This page explains the different sections of the repository API evaluations.
Each evaluations follows the schema below.
This section gives some background on the repository API being evaluated.
This sections identifies the underlying technology used by the repository API.
This section describes the data model used by the repository API.
A data model describes in an abstract way how data is represented.
For example, in a relational database data is represented by mathemetical
relations. The base data type is a tuple. A tuple is an ordered multi-set of
domain, value pairs. The repository API will have its own model with its
The features described below were derived from scenarios.
A scenario is a brief narrative that describes the hypothetical use
of a system. The system should contain a repository.
The scenarios are used to rough out the boundary of the repository in the
system. These boundaries were analyzed to derive a set of repository features
used by the various systems. Then repository APIs were evaluated the with
respect to the derived features.
The most difficult part of the analysis was deriving features from scenarios.
As an example, consider SharingContentMultipleInstructors. While this scenario
does not explicitly mention versioning, it is reasonable to assert that this
repository feature would be helpful, if not essential, to support the activity.
In the scenario, two users create a new course in Sakai, a collaboration and
learning environment, out of resources from an old course. The resources may need
to be changed for the new course. If both users edit the same resource, one of
the users? changes will be lost. Depending on the underlying repository and
the timing of the edits, a user may not realize data has been lost.
Suppose the repository used by Sakai has versioning support. Each time a resource
is edited, the repository automatically creates a new revision of the resource.

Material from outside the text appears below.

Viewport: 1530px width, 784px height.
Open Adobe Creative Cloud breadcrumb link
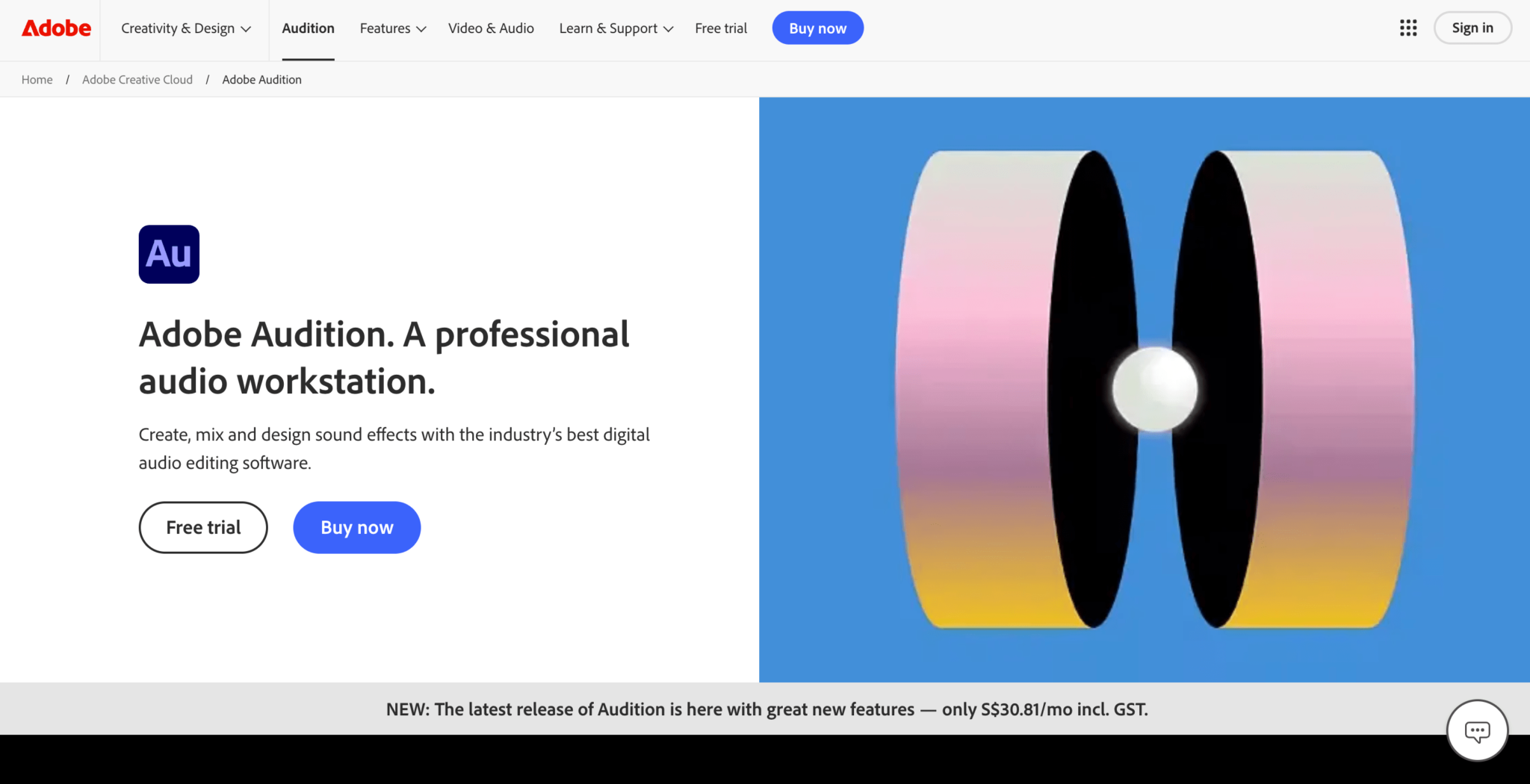(x=137, y=80)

Sakai could then give users the ability to examine all the revisions of a resource
and, if needed, roll back to a previous revision. No data would be lost.
Users mentioned below are users of the repository API.
The purpose of this section is to explain how the API is used to perform basic
storage functions such as add, remove, access, and modify. The API encapsulates
data with container objects from the data model.
Data is added to a container object from the data model. The container object
might have to be created. The container will have a unique identifier to
among the containers. The data will have a unique identifier in the container.
The container holding the data is looked up with an identifier.
Then the desired data is looked up in the container.
Removing data might mean removing data from a container object or removing the
entire container object. The data might be purged or just marked withdrawn.
Purged data is removed from the underlying storage used by the repository.
If the repository knows about object relationships and removal breaks a
relationship, the repository API must provide the user with some mechanism
for dealing with the conflict.
Add, remove, and change metadata associated with objects.
Metadata is user supplied information about objects.
Examples include a name or a relationship with another object.
An aggregation groups related data in the repository.
Aggregations that can contain other aggregations as members allow data to
be organized in a hierarchy. An object might also be a member of more than one
The API might directly support aggregations, possibly as an object type in the
data model, or the burden of managing aggregations might be placed on the user.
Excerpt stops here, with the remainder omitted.